Ich fand es schade, weil ich hier durchaus Potenzial sah, auch älteren Ungeouteten, die es erlebt haben, dass ihre Sexualität als Verbrechen behandelt wurde, Mut zu machen, sich noch zu outen, weil auch der gesellschaftliche Umgang da längst anders ist, aber es war mir dann einfach zu „feel good“, dass Albert absolut null negative Reaktionen erfuhr.
Ja, Gracie stirbt (übrigens in einem recht hohen Katzenalter und noch dazu ohne längere Qual), und wie sich herausstellt, stand auch die Beziehung zwischen seinen Eltern und ihm unter keinem guten Stern, aber in diesem Buch ist es so, dass kaum entscheidet Albert sich dazu, sein Leben etwas umzugestalten, er eigentlich nur noch eine fluffige Wattewölkchenwelt, inklusive eines recht schmalzigen Endes, erlebt. Da was heute Roman sein will, aber auch immer einen tragischen Strang benötigt, gibt es in „Das geheime Leben des Albert Entwistle“ dann den unheilbar krebskranken Enkelsohn einer Arbeitskollegin, der nun halt sterben muss, ohne dass es Alberts persönliche Geschichte groß tangiert, was ich inmitten der sonstigen Wattewölkchenwelt schon unangenehm kurios fand.

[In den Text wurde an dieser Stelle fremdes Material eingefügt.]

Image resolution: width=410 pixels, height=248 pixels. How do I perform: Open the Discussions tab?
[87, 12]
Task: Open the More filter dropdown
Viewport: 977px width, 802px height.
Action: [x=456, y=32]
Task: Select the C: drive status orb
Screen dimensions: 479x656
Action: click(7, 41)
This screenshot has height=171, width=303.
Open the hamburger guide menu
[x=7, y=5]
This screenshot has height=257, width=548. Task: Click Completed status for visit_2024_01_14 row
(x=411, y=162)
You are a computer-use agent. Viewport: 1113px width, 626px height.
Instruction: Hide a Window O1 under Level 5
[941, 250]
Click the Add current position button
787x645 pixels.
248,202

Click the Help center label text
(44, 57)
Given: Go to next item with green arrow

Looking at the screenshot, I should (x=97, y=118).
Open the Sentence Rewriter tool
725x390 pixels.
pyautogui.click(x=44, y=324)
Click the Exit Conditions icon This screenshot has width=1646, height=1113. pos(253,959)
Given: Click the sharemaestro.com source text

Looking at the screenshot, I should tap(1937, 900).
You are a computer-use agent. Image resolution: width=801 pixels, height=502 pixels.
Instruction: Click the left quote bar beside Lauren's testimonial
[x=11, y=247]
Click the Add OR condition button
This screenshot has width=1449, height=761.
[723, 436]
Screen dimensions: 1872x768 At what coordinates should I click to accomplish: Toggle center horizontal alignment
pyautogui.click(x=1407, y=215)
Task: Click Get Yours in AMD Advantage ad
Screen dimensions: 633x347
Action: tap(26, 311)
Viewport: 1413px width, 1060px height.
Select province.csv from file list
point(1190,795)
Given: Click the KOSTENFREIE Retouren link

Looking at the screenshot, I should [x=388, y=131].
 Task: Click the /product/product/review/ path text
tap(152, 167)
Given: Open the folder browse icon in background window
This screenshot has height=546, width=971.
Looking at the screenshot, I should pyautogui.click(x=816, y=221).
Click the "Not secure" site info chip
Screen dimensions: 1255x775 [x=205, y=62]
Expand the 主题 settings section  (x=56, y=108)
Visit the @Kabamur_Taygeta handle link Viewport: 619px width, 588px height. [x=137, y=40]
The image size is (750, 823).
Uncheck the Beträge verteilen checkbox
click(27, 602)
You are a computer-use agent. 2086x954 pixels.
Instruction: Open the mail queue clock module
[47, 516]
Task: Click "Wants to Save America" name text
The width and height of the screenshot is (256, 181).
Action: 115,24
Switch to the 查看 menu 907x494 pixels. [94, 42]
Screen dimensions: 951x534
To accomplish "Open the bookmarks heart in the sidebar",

Insgesamt habe ich diesen Roman von Matt Cain aber sehr gerne gelesen, wenn auch kapitelweise, da er mir am Stück doch zu kitschig gewesen wäre; andererseits: in meinen Augen die perfekte Urlaubslektüre, wenn es eher lässig-locker idyllisch sein soll. Aber ich hätte mir doch eben auch ein bisschen mehr gegenwärtige Konfrontationen für/mit Albert erwünscht.